“Good work,” Craig said approvingly.
“Hey, that’s not fair!” Armstrong called out. “Look what she’s doing!”
Joanne was taking hold of the ends of a double helix and twisting them around and over themselves in the same complicated motion that Claude had used. When the bracelet was a tangle of strands, she would gently pull it apart and there would be two of them. She had the grace to blush and look embarrassed.
“Claude showed me how to do it,” she apologized.
“And why shouldn’t I? It’s not in the rules.”
“But it gives her an unfair advantage,” called Armstrong, in his agitation kicking one of the beer bottles that lay at his feet.
Claude adopted a thoughtful pose, and Maurice became more convinced than ever that he was delivering a practiced speech.
“So you are saying that replication is unfair, Armstrong? Just like AIs give one an unfair advantage in this game.”
“Exactly!”
“Yet you come from a society where these advantages are assumed on a daily basis.”
The sound of the waves could be heard distinctly in the room, that and the skittering echo of Armstrong’s beer bottle finally spinning to a halt.
“Yes, but you can’t compare this game to the way we live.” Donny’s words dripped with all the bitterness and bile that had built up within him since his wife had walked out.
“And why not?” Claude asked gently.
“Because…” Donny began. His voice trailed away to nothing.
“I know one reason why,” said Claude softly. “Because we choose the games we play, and yet the way we live is immutable. It is imposed upon us from our birth by the Watcher and Social Care. Well, what if I were to tell you there are other ways to live?”
Craig leaned forward. “I’ve heard about this,” he said excitedly. “I knew a girl on Lorient; she talked about people getting out from under the gaze of the Watcher and living a different sort of life. It’s an old-fashioned sort of thing, she said, getting back to basics.”
“Not old-fashioned at all,” said Claude. “It gives humans a chance to live as they should do, thinking for themselves, not as unwitting slaves to the will of AIs and Social Care.”
“Somebody’s coming.”
They swept the colorful strands of the n-strings into pockets, onto chairs, pushed them up their sleeves. They started to giggle at the futility of the task. There were so many of them. Too many. Armstrong was even shoving them down the front of his trousers, smirking at the obscene bulge they formed. Joanne shook her head at his childishness.
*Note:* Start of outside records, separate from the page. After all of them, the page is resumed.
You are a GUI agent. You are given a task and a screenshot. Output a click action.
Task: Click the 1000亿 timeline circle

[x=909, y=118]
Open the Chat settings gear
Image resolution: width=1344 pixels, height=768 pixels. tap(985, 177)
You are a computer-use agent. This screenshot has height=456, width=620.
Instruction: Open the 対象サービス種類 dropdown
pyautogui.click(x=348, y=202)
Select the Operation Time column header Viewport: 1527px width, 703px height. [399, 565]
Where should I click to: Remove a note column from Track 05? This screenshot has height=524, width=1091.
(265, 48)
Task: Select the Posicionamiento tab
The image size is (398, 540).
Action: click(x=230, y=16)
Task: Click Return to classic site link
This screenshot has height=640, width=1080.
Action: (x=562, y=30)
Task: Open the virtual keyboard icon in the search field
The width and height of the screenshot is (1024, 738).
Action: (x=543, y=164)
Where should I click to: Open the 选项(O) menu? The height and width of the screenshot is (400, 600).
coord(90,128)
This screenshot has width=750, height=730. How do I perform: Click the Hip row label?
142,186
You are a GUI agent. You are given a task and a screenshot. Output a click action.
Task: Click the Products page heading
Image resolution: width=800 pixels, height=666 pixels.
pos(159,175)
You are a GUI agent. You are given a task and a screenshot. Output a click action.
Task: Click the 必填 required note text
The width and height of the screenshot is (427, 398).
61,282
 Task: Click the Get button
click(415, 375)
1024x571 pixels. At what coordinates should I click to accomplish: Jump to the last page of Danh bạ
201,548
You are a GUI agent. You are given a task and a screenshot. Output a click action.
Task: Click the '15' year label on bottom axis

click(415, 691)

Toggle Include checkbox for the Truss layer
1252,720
“It’s Saskia,” said Craig as a pale face appeared in the darkness. Saskia strode into the open-fronted space of the cafe.
“You know that Social Care are coming?” she said, taking in the scene in the midnight- bright room. “How much have you been drinking, Craig?”
“Not enough,” muttered Craig, and they all collapsed with laughter again. Maurice began to push n-strings down the front of his trousers, imitating Armstrong. Saskia’s eyes fell on Claude. “Aren’t you going to introduce me to your friend?” she asked. Craig couldn’t stop giggling.
“This is Claude,” said a still sober Joanne, placing her hand on his dark wrist. As he clasped it in his own, Joanne looked up with dancing green eyes. “I wonder how Social Care knew that we were here, Saskia?”